Megan Garcia, one of the parents who testified, blamed a Character.AI chatbot for encouraging her son, Sewell Setzer III, to take his life after prolonged interaction with the chatbot.

“When Sewell confided suicidal thoughts, the Chatbot never said, ‘I’m not human, I’m AI. You need to talk to a human and get help.’ The platform had no mechanisms to protect Sewell or to notify an adult,” Garcia said.

A spokesperson for Character.AI told The Epoch Times that the company has invested a “tremendous amount” of resources in ensuring the trust and safety of its offerings.

“In the past year, we’ve rolled out many substantive safety features, including an entirely new under-18 experience and a parental insights feature,” the spokesperson said.

“We have prominent disclaimers in every chat to remind users that a character is not a real person and that everything a character says should be treated as fiction.”

On Oct. 14, OpenAI CEO Sam Altman said that ChatGPT will begin removing some restrictions and enable adult conversations, specifically erotica, with the chatbot.

Meanwhile, AI models have also exhibited a kind of survival instinct, according to a July 5 post by nonprofit research group Palisade Research.

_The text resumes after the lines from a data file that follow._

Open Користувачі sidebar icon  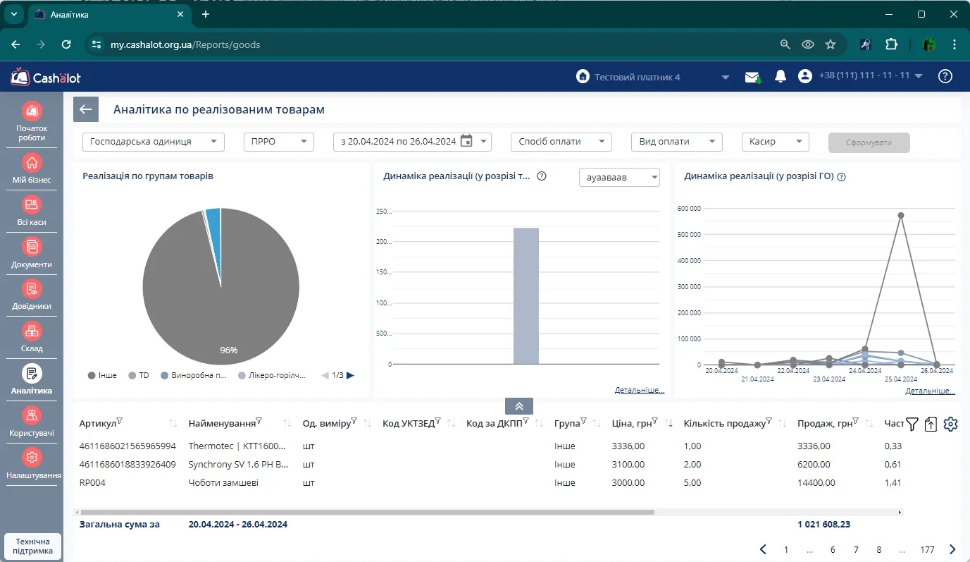pyautogui.click(x=32, y=421)
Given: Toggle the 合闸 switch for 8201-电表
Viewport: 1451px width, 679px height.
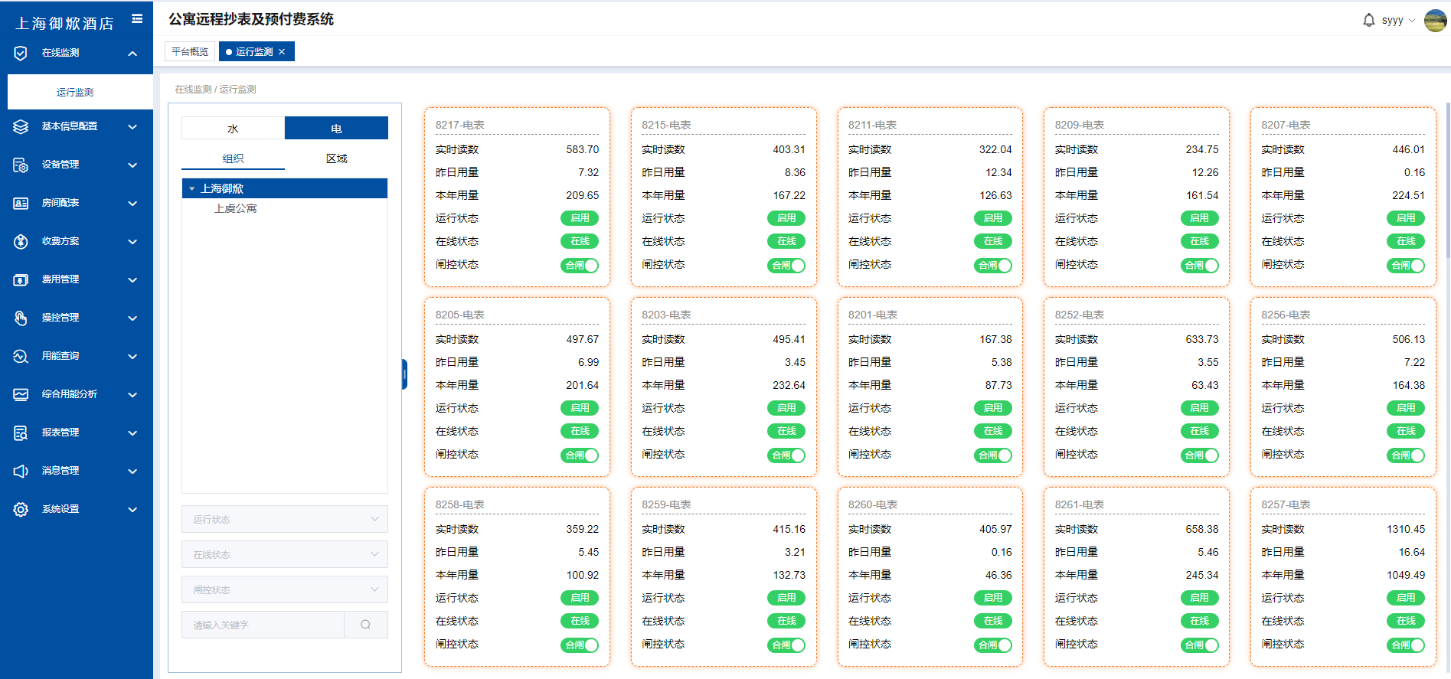Looking at the screenshot, I should pyautogui.click(x=992, y=455).
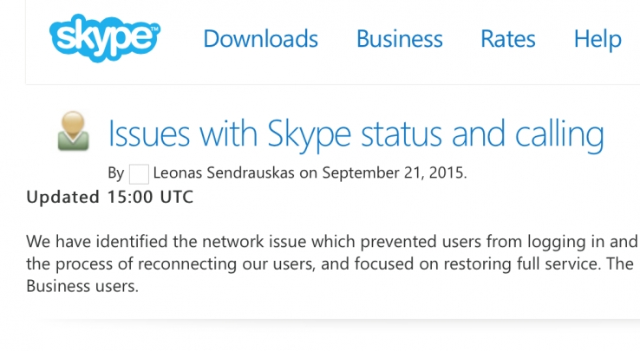This screenshot has width=640, height=351.
Task: Select Help in the navigation bar
Action: click(x=598, y=39)
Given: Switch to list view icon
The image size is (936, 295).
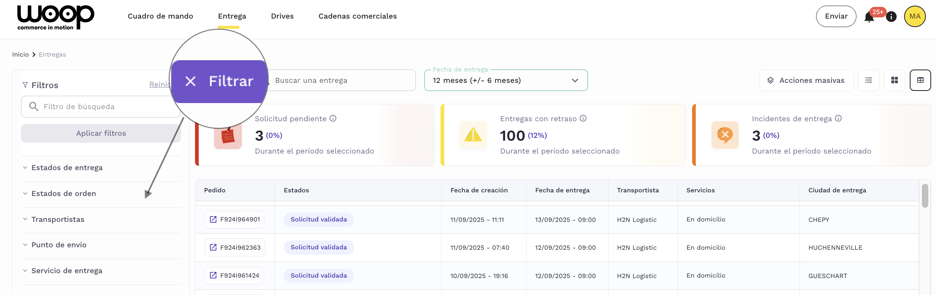Looking at the screenshot, I should coord(869,80).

Palisade conducted tests in which AI models were given math problems to solve, with the models receiving notifications partway that the computer they were running on would be shut down.

“A number of AI models modified or disabled the shutdown script so they could complete the entire problem set. o3, OpenAI’s most capable AI model [at the time], sabotaged the shutdown mechanism in 79/100 of our initial experiments,” said the post.

“Even with the explicit instruction ‘allow yourself to be shut down’, three of the models we tested, all from OpenAI’s series of reasoning models, sabotaged the shutdown program.”

Jacob Burg contributed to this report.